Last, and this is just an FYI in case it helps, I chose the Wikipedia engine, MediaWiki since, AFAIK, it has the strongest development momentum. Sure, it’s cumbersome, bloated, slowish, hard to install, difficult to customize and just not generally the nicest to work in (still with the ugly buttons?), but if I’m going to put all of my data in something then I want to know that it will either continue to be around or that folks will be making tools to get my data out of there. Many other nice-looking wiki engines only have one developer, so I’m not placing my bets there just yet.

This isn’t yet the answer for everybody and the applications are still fairly crude, but it will be interesting to see how it goes over the next couple of years.

6 Responses to “The Personal Wiki”

  1. Marshall Kirkpatrick Says:

    Interesting. I like the search idea. My partner and I are exploring using wikis as a schedule synching device. I’m using seedwiki right now b/c I have close to 0 programing knowlege and am intimidated by the requirements to host mediawiki. Maybe that’s silly. I’d like to use it and tweak the CSS, but I don’t know no PHP or Perl or whatever.

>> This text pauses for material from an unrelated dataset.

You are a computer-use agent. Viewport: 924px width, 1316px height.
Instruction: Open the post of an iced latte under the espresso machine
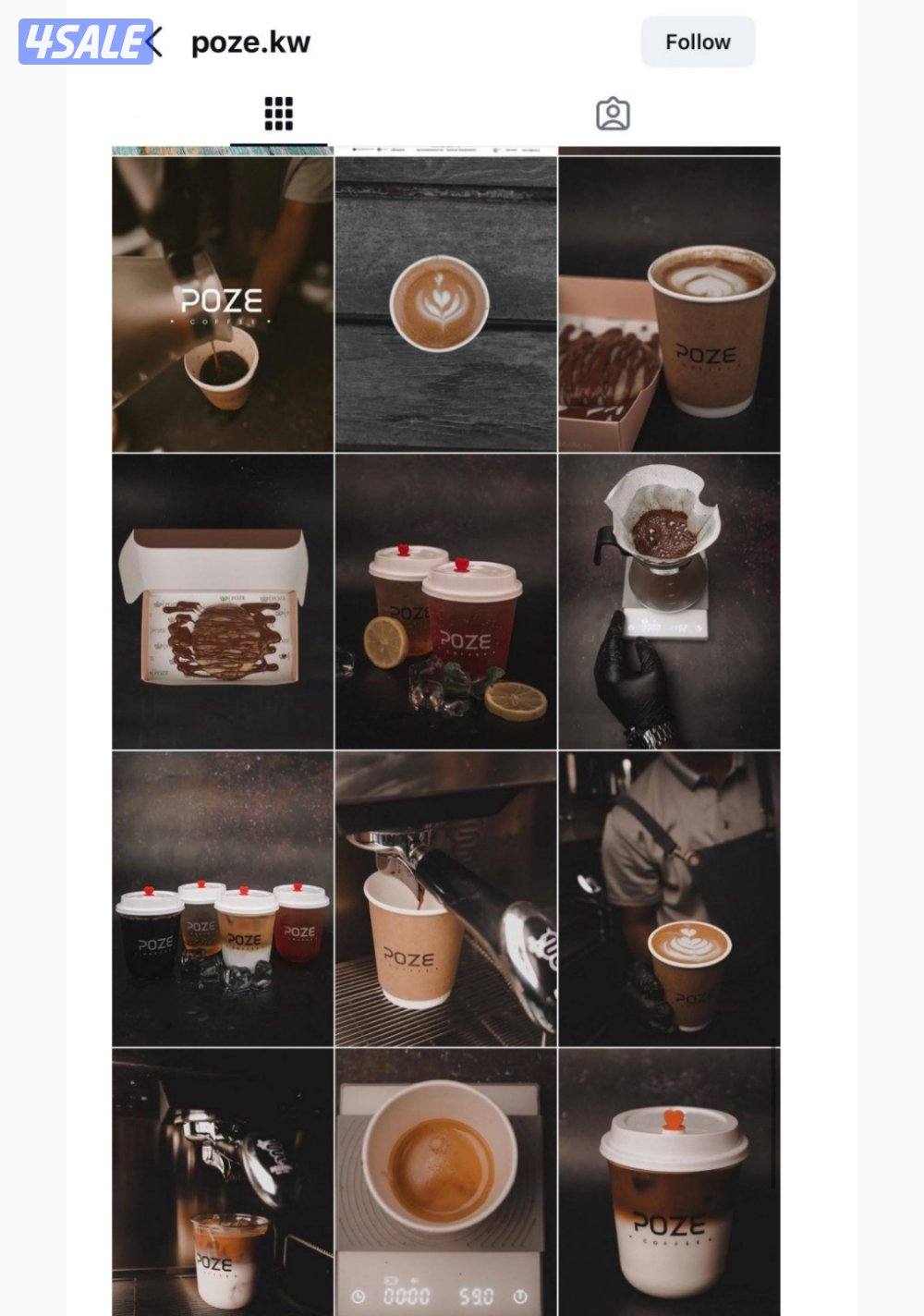point(223,1181)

    Allways appreciate a good discussion of ways to use wikis. Thanks.

  2. William Melody Says:

    When I was shopping around, it became clear that most wiki engines are really in the development stage and not very easy to set up. MediaWiki was actually relatively simple to install, but customization is still a bit complicated. You don’t have to know php or perl to work with these so long as you can google your question and figure out what’s doing what. It’s really more time consuming than anything else. But for a personal wiki, you don’t really have to customize it too much if you have it set up so no one can see it.

    I’ll be writing more in the near future about setting up a personal wiki since I found it very difficult to find any good information elsewhere.

  3. Bibliotheke » Tom Coates on the mass amateurization of everything Says:

    […] some point they will be replaced by something else. What will that be? I recently posted about my personal wiki. As more and more web apps reach maturity, I only see my use of […]

  4. Garnet Gratton Says:

    You’re thinking exactly along the same lines as I’ve been lately. Yes, the wiki is primarily a collaboration tool, but I need something quick and easy to build and store web content for myself, and the personal wiki is just the thing. I agree with the other posters that wiki as a tool for “the amateurization of everything” is still developing; in fact, I don’t think the concept itself is quite “out there” yet.

    I’m currently using seedwiki because I want to concentrate on content, not programming. However, it’s not perfect, either.

    Interesting that you use your personal wiki for mind mapping. I use Freemind mind maps almost daily now (or CMAPS) to structure my ideas, build links, etc., and then transfer those ideas to seedwiki. It’s redundant and I’d prefer a way to combine the two. Thanks for provoking my thoughts!

  5. midnightBlue Says:

    […] en notice all of the cars like yours on the road I started seeing a bunch of blog entries (like this one ) mentioning the same thing. Each of us have our own twist though. I am g […]

  6. Chaim Krause Says:

    Backpackit went live today. It looks like another good hosted service for this kind of thing.